Given passage: Begin

Selective Application Of Sensitivity: Why Calhoun College Gets Renamed, But Yale Isn't, Oh, Beatrix Potter U
Consider the reasoning behind changing the name of Calhoun College at Yale: Calhoun was a slave owner. In fact, as Roger Kimball notes in the WSJ, Calhoun even "argued that slavery was not merely a necessary evil but a 'positive good,' because it provided for slaves better than they could provide for themselves."
Uh, a bit of a soft-pedaling, which is to say Kimball leaves out a few choice bits about Calhoun. Lincoln Caplan writes in The Atlantic:
As the historian Sean Wilentz wrote recently, in that era "most white Americans presumed African inferiority." But Calhoun went much further. He believed that the American dream depended on that presumed inferiority and the slavery that was built on it. To Calhoun, the historian John Niven observed, "freedom was based on slavery." That central idea of his was profoundly divisive. It was a major cause of the Civil War. As others passed it forward, it was a significant cause of the racial segregation that lasted in law until the mid-20th century and that endures in reality, and of the reactionary element animated by racism that remains so explosive in American politics. Calhoun's various ideas made him prominent on the national stage for 40 years, but that's the one that came to obsess him and, in the end, to define him.

Given passage: End
Extracted records: Begin

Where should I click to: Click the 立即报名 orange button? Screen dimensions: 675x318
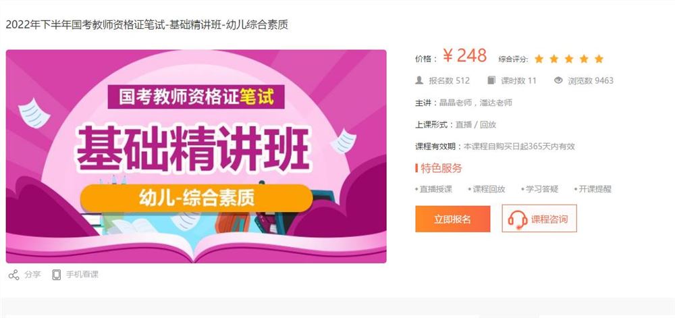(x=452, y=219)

Extracted records: End
Extracted records: Begin

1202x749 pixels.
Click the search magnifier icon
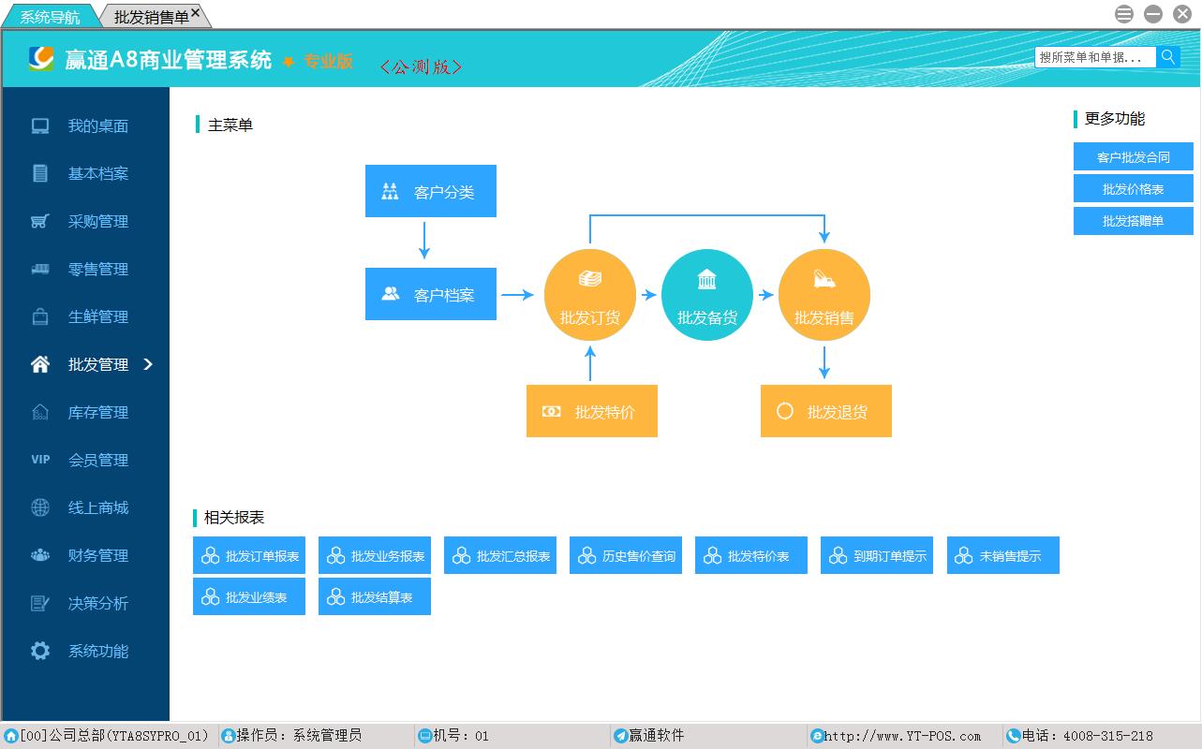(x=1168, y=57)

Extracted records: End
Extracted records: Begin

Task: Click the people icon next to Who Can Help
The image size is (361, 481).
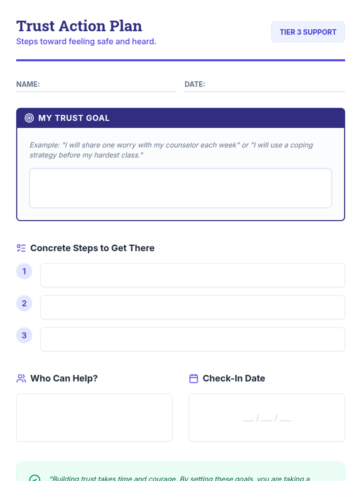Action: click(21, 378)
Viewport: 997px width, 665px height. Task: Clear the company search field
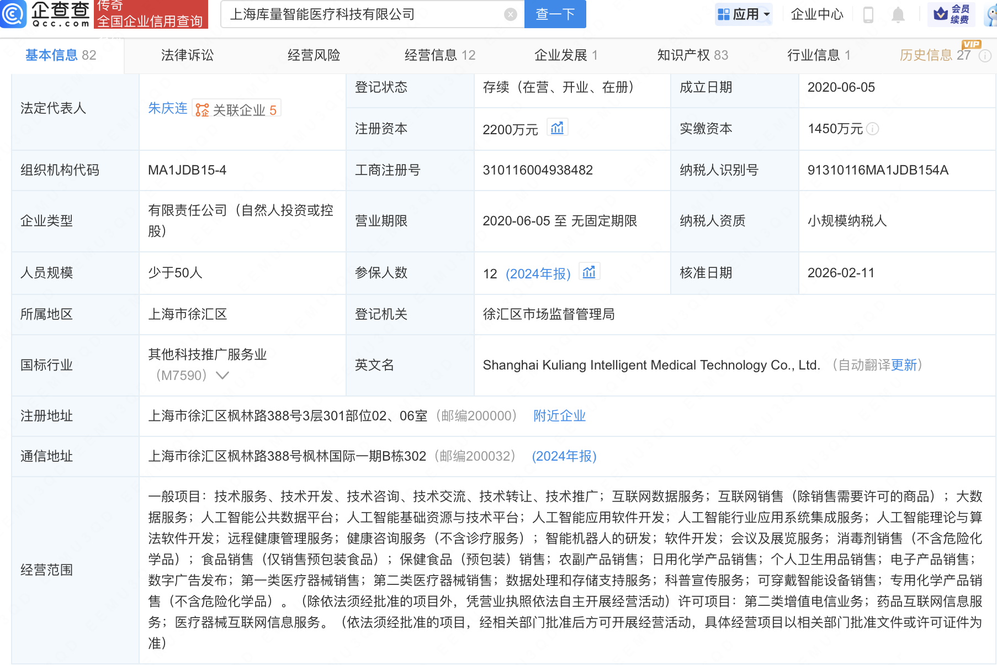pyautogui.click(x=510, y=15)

Extracted records: End

*Exercise description*: Could you pick up the piece on renaming Yale's Calhoun College and continue it from its last sentence?

*Expected answer*:
And then there's the 1837 speech Calhoun gave in the Senate called "The 'Positive Good' of Slavery." Caplan continues:
To Hofstadter [Richard Hofstadter, in "The American Political Tradition"] the speech was important because "Calhoun was the first Southern statesman of primary eminence to say openly in Congress what almost all the white South had come to feel." Nonetheless, as the petition summarizes, "His legacy is built on his vociferous defense of a state's right to enslave blacks." Read from the perspective of the present, the speech is filled with condescending phrases, racist views, and fantastic claims.
Calhoun said in that speech, "Never before has the black race of Central Africa, from the dawn of history to the present day, attained a condition so civilized and so improved, not only physically, but morally and intellectually. It came among us in a low, degraded, and savage condition, and in the course of a few generations it has grown up under the fostering care of our institutions, reviled as they have been, to its present comparatively civilized condition."
Okay, so I might not feel so great if I were a black student attending Yale and living in Calhoun cottage. Or -- I might think, "Hah, you slave-owning, slavery-loving fucker, I showed you."
But if we're applying a character test, well, as I've noted before, we should probably rename Yale. Back in the WSJ, Kimball continues:
Calhoun owned slaves. But so did Timothy Dwight, Calhoun's mentor at Yale, who has a college named in his honor. So did Benjamin Silliman, who also gives his name to a residential college, and whose mother was the largest slave owner in Fairfield County, Conn. So did Ezra Stiles, John Davenport and even Jonathan Edwards, all of whom have colleges named in their honor at Yale.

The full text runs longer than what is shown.